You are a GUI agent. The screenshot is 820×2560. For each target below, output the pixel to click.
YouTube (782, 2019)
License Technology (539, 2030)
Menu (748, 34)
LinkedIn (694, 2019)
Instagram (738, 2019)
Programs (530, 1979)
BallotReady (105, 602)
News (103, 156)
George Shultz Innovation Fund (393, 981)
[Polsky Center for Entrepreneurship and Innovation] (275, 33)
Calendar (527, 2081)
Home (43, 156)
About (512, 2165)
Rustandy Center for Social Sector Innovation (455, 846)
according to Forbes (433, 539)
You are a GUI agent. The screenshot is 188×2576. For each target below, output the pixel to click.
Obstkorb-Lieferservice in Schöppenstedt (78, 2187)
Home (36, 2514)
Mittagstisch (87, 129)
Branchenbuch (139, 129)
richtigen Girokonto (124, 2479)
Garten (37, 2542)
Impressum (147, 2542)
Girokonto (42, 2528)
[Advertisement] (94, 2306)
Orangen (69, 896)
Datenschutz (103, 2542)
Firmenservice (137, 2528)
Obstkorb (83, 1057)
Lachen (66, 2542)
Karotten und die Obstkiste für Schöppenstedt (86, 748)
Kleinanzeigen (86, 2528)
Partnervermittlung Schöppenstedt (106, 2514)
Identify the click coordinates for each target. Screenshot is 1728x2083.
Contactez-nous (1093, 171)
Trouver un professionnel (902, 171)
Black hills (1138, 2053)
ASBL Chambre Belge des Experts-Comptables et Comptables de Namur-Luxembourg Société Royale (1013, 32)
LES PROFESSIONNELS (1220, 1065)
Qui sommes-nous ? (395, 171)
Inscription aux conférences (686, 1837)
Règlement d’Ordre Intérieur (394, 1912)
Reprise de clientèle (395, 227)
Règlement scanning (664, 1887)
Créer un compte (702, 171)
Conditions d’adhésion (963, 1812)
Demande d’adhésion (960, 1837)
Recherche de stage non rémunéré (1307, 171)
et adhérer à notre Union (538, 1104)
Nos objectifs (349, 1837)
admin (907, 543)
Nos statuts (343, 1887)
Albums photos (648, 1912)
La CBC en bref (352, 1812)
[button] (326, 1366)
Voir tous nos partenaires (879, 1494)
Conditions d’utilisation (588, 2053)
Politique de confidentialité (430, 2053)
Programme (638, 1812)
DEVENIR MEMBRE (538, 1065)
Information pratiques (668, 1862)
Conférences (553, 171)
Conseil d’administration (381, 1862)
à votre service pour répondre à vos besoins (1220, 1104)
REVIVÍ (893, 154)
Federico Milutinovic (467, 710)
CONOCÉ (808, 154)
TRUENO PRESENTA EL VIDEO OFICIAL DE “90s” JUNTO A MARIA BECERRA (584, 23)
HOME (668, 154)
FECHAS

-*-

→ TASK OBJECTIVE: In the listing, how many lines include the string "Règlement"? State the number alone.

→ YOUR SOLUTION: 2